Well, I thought I’d just jump right in and run through another chapter. I even thought, “Maybe I will just do a couple of chapters at the same time. I think maybe I sort of get this Danielle Steel book.” Then a big issue crops up from Blue’s past, but in the big scheme of good reading becomes little in the face of lifestyle issues of a new character.
So language begins to pop harder, bolder. There is wind of a romance and then, well, then we figure out why Blue hates the church. Little imagination is needed to have predicted what priests and young boys might find themselves in the midst of. I hoped my lurking suspicious would be wrong. Nope. Wasn’t. Father Teddy was too interested in Blue. Remember how Blue in as many words told Ginny, “My bad decisions are your fault”? Well, the priest sort of takes that same tack. It was the “Look what you made me do” blame game. Blue’s piano playing was so beautiful the priest couldn’t help himself. That and the fact that Blue was a rather isolate young boy.
You know what I think Steel does very nicely? She balances that evil. Ginny who was distraught and uncertain how to handle this situation calls a friend from her past, her life from the time of Chris. He was a reporter and Ginny called him to help get some answers. A tiny bit of a romance seems to spark there, but as of chapter 8 at least it does little else. That is not the balancing feature. The balancing feature is that this other fellow is Catholic too. His experience with the Catholic church had been excellent.

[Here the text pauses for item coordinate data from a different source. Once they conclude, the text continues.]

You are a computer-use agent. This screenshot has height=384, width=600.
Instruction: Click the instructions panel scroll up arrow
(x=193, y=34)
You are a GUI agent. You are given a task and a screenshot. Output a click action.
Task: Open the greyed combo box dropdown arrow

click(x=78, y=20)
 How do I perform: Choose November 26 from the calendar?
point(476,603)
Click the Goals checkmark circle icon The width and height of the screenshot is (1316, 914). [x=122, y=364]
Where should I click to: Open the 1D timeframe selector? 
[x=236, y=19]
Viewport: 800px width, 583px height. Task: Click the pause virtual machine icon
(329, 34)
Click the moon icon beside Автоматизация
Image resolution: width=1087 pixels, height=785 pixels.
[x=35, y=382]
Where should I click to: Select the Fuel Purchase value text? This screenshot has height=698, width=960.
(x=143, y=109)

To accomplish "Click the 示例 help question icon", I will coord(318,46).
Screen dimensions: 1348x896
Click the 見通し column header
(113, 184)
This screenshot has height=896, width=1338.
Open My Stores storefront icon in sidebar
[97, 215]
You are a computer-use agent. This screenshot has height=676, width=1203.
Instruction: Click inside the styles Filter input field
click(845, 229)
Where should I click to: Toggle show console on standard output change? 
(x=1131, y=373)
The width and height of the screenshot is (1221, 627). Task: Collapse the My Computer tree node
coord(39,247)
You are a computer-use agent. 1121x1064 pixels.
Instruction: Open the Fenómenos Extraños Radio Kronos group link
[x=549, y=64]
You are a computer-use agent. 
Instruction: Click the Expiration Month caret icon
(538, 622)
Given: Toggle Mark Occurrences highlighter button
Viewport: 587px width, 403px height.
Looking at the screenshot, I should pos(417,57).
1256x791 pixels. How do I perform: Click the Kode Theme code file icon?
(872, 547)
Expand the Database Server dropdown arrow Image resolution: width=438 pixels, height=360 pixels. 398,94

So in the big scheme of this chapter I appreciate what Steel does to bring something useful here. It is no witch-hunt (or priest-hunt). Reality is faced, but it is not made into an anti-catholic soap box. So as I think about this book it is my conclusion that to make the presence of sexual abuse in this chapter a focus is to focus on the minor rather than the major. If I am in conversation with another person over the nature of this book it almost assuredly will be an adult. Nothing gratuitous or problematic is in the nature of Steel’s description there.
That being said there are some majors, some other more real issues that are in play in this chapter. See early in the chapter Ginny goes into a Catholic church to light candles for Mark and Chris, her dead family members. It is much more likely that that subject is germane to those around us. It could lead to questions like, is it helpful or legitimate to light candles for a dead family member? What does that mean? Does it accomplish something for them in the afterlife? If another person feels it does, why?
Another thing that is of concern to me is how Kevin, her reporter friend, seems to embrace his Catholicism and yet have a promiscuous lifestyle with women, even ones half his age. He told Ginny he was a little embarrassed by it, but it was fun for him. The fun sort of kept him from walking away from it. Is it okay for a practicing Catholic to be living a lifestyle like this?
Does reading a book like this cause me to feel it is okay? No. Would it cause a weaker Christian to think it was? I don’t know. I would figure probably not. Then there is more robust use of crass words. Huge deal? Each person would likely have their own take. For me I interpret my world through my understanding of the scripture. That includes books like this. Is reading a book like this a waste of time? Anything done to excess is probably in that vein. I have never studied a novel anywhere near as in depth as I have this book. It’s kind of been interesting to see it unfold.